Universities: They’re Learning From You Too

Universities: They’re Learning From You Too by Keri Wheatley

Universities want you to succeed. Did you know that? Besides the altruistic reasons, universities are also incentivized to make sure you do well. School funding is largely doled out based on performance. In Florida, state performance funding is determined by ranking the 11 eligible universities on 10 criteria, such as their six-year graduation rate, salaries of recent graduates, retention of students and student costs. The top ranked university nets the most funding while the 3 lowest ranked universities don’t get any at all. To put it into perspective, Florida A&M University earned $11.5 million for the 2016-2017 school year, but then lost that funding when it finished 10th on the list the next year. Policies like these, coupled with the trend of decreasing enrollments, have compelled universities to start thinking about ways to improve their numbers.

data

Data analytics is a rapidly growing field in the higher education industry. Universities are no longer using data just for recording keeping, but they are also using data to identify who will be successful and who needs more help. What does this mean for you? Before you enroll and while you are there, the university’s basic systems collect thousands of data points about you – high school background, age, hometown, ethnicity, communications with your professor, campus housing, number of gym visits, etc. This is normal. If a university didn’t keep track of these things, it wouldn’t be able to run the basic functions of the organization. However, it is when a university decides to combine these disparate data systems into one dataset that this raises some eyebrows. The mosaic effect happens when individual tidbits of information get pieced together to form a picture that wasn’t apparent from the individual pieces. And having that knowledge is powerful.

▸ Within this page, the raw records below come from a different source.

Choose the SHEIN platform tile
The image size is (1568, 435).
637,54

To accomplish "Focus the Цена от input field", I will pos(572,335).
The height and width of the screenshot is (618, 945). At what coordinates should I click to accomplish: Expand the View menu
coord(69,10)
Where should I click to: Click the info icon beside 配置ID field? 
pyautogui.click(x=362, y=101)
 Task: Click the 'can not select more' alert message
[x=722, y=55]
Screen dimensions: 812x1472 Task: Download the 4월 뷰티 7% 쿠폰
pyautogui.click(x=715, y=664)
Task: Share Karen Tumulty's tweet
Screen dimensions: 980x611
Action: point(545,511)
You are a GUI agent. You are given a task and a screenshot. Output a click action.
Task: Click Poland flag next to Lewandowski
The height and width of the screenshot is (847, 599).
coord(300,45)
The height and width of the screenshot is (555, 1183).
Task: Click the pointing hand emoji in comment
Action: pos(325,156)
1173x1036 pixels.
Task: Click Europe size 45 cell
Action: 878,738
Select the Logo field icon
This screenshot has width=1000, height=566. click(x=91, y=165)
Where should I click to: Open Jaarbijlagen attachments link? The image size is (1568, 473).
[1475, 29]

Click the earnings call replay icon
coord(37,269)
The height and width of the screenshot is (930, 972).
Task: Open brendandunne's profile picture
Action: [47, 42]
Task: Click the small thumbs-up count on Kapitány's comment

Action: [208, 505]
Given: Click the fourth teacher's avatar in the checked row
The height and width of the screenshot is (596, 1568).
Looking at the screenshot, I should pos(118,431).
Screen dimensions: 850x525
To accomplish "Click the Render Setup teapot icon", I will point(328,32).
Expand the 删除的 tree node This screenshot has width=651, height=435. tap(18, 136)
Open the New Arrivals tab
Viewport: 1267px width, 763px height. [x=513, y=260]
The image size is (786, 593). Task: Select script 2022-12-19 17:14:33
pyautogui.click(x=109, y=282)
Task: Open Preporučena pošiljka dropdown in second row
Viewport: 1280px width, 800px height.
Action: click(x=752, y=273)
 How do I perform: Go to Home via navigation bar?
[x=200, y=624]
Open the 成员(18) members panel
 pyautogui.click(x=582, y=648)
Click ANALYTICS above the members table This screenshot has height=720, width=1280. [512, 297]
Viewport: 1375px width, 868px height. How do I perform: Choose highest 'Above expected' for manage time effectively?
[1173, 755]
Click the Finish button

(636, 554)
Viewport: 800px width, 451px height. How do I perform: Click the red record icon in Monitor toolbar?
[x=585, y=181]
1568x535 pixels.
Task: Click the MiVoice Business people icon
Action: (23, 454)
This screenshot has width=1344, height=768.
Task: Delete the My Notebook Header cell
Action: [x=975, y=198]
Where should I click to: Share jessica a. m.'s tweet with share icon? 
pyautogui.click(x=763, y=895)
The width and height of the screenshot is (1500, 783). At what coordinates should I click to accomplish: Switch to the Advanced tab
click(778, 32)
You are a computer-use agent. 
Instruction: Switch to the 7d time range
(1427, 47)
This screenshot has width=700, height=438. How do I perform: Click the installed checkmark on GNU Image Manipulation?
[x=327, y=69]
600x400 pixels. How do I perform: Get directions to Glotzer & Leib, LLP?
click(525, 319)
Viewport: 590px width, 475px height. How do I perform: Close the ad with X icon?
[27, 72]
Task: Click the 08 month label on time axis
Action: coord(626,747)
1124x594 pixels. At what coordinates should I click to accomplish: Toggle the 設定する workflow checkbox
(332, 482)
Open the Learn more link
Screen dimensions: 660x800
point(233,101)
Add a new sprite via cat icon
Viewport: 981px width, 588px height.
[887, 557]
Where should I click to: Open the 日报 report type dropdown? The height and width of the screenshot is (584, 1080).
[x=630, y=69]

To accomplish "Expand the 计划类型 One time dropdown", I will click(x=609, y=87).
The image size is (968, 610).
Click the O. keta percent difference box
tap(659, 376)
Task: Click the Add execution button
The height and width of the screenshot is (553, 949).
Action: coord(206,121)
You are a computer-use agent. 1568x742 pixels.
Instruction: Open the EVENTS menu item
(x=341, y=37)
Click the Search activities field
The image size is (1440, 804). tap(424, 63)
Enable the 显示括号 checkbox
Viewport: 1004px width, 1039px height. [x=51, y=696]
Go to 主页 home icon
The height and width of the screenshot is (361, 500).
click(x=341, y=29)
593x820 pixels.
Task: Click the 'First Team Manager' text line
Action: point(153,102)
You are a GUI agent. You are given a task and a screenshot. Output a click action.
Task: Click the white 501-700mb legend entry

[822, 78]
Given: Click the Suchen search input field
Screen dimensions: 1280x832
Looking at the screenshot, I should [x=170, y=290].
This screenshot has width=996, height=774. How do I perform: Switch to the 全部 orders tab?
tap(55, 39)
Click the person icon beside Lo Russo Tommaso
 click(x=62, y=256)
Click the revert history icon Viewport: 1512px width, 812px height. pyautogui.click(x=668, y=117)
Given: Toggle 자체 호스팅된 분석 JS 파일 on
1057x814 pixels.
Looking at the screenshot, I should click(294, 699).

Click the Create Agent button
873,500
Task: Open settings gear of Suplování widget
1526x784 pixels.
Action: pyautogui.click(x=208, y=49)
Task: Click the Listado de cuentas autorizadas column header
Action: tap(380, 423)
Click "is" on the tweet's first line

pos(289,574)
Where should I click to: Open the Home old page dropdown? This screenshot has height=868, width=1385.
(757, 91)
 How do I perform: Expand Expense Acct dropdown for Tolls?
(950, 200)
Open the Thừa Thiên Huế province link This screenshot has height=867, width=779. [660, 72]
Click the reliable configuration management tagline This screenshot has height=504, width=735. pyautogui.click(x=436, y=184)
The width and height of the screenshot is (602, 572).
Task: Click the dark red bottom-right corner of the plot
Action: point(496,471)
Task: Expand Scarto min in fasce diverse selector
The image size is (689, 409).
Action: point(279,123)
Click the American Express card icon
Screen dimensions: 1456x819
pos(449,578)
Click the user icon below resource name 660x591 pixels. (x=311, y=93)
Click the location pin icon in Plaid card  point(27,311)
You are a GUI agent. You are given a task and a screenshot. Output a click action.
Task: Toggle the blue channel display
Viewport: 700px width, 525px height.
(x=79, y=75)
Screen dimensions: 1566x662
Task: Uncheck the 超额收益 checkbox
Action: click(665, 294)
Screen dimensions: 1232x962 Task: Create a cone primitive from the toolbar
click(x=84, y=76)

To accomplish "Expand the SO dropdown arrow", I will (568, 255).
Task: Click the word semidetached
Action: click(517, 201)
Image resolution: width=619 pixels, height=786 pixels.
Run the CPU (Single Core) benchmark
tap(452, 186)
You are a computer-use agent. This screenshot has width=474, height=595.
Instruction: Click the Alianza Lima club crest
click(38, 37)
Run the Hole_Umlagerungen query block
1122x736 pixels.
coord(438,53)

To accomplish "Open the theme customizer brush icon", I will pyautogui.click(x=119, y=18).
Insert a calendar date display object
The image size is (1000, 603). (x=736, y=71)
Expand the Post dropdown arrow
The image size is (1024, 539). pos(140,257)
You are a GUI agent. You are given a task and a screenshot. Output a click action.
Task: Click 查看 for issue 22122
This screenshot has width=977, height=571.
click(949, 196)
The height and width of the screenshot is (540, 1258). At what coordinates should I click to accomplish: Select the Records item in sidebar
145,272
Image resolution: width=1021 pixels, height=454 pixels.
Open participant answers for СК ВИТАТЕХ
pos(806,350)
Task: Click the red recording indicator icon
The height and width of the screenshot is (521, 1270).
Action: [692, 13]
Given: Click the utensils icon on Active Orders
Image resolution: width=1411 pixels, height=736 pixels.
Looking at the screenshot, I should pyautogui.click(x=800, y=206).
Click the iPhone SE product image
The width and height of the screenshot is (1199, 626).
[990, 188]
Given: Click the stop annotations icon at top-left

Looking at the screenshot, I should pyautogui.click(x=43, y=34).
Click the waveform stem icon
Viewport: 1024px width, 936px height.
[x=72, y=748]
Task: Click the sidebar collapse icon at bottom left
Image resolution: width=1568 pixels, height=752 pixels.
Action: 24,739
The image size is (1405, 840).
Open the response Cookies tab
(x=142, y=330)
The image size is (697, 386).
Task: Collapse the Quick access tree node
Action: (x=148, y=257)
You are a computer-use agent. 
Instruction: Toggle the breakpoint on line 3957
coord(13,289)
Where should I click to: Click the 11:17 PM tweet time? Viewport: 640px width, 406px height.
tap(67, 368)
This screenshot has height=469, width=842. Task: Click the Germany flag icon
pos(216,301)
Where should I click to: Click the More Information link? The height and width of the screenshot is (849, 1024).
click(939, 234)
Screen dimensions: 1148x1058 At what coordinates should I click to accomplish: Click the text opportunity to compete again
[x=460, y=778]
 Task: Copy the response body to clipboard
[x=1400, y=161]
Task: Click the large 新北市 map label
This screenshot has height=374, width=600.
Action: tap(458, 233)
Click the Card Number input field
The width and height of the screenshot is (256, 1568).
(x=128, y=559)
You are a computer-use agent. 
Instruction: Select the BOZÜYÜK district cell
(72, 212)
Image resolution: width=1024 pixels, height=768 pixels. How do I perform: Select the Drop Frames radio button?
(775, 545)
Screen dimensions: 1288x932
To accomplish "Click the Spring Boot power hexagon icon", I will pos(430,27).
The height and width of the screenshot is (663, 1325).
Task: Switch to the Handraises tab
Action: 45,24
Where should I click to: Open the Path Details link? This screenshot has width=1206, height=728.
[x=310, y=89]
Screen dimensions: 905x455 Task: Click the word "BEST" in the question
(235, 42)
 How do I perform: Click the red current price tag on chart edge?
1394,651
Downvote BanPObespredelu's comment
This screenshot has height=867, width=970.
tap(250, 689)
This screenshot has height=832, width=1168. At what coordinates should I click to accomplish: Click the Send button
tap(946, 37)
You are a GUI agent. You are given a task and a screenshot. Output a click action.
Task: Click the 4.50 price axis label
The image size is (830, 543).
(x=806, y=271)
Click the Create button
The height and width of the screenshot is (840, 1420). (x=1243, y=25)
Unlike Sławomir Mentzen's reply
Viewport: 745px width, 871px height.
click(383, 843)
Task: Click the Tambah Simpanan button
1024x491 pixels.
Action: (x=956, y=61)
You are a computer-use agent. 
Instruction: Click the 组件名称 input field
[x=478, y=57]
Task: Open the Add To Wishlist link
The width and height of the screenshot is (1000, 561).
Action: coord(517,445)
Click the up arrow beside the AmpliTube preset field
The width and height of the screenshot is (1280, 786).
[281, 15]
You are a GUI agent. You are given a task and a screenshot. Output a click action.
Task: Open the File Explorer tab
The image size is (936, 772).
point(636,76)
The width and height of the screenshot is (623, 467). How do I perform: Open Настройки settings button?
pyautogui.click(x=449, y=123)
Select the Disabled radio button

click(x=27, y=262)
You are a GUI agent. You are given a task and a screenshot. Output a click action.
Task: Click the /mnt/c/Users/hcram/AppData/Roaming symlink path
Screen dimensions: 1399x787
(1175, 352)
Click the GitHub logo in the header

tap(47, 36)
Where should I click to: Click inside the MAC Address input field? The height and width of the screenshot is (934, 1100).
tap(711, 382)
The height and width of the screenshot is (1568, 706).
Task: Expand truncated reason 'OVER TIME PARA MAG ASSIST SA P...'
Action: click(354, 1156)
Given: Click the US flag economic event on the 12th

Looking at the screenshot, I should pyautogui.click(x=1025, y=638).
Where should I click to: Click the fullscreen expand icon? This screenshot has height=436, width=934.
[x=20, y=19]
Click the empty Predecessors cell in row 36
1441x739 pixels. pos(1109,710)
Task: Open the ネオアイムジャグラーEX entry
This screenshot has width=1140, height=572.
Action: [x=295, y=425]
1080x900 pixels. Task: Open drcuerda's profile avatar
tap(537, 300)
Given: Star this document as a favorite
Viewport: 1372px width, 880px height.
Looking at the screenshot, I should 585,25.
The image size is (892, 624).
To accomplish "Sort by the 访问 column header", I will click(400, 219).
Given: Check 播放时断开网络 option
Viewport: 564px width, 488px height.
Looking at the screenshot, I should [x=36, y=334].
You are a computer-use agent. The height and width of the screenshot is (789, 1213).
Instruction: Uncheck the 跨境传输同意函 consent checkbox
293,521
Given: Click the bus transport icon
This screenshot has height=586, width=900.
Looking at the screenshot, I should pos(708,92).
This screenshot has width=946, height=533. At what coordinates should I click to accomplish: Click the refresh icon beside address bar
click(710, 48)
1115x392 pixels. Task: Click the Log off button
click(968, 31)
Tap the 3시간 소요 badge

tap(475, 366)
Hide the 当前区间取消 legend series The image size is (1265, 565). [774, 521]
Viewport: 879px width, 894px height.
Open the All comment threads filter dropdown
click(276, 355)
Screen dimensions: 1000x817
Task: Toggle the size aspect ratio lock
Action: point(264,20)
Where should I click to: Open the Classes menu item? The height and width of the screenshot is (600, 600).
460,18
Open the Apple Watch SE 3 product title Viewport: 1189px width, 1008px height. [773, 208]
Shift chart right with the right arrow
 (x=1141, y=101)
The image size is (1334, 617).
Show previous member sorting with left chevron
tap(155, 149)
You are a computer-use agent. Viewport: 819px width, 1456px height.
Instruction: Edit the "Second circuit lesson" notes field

But they’re using their powers for good, right? There are a lot of questions that should posed when universities begin building such datasets.

What about security? Every day, data is becoming more vulnerable. Organizations, especially those regulated and funded by government agencies, just can’t keep up with new threats. When universities begin aggregating and sharing this data internally, they open themselves and their students to new risks. Do the benefits for the students outweigh the potential harms? This can only be answered on a case-by-case basis, since the security practices and uses of data differ vastly between universities.

Who has access? FERPA, one of the nation’s strictest privacy protection laws, was written to protect student personal information. This law restricts universities from selling student data to other organizations, and also dictates that universities have to create policy to restrict access to only those who need it. In practice, however, these policies are applied ambiguously. Professors shouldn’t have access to students’ grades, but your history professor wants to know why you wrote such a bad essay in his class, so he has a use case to look up your English I grade. Unless a university has stringent data access policies, this dataset could be shared with persons at the university who don’t need access to it.

How do they use the data? There are many ways. Once a university collects the data of all students, it gets a birds-eye view. Institutional researchers then have the ability to answer any question. Which students will drop out next semester? Do students who attend school events do better than students who don’t? How about computer lab visits? How does the subject line affect email open rates? These are all investigations I have done. Universities tend to ask more questions than they can provide actions to the answers. This leads to an unintentional imbalance where the university learns more about its students than is necessary to make decisions.

Universities are asking a lot of questions and finding the answers through the data. In doing so, they are learning more about their students than their students are aware of. How would a student feel if he knew someone was monitoring his gym visits and predicting what grades he will get? What if his academic advisor knew this piece of information about him? How would the student feel when he starts getting subtle nudges to go to the gym? These scenarios are a short step from becoming reality.

In the end, you are purchasing a product from universities—your degree. Shouldn’t they have a right to analyze your actions and make sure you are getting the best product? At what point do we consider it an invasion privacy versus “product development”?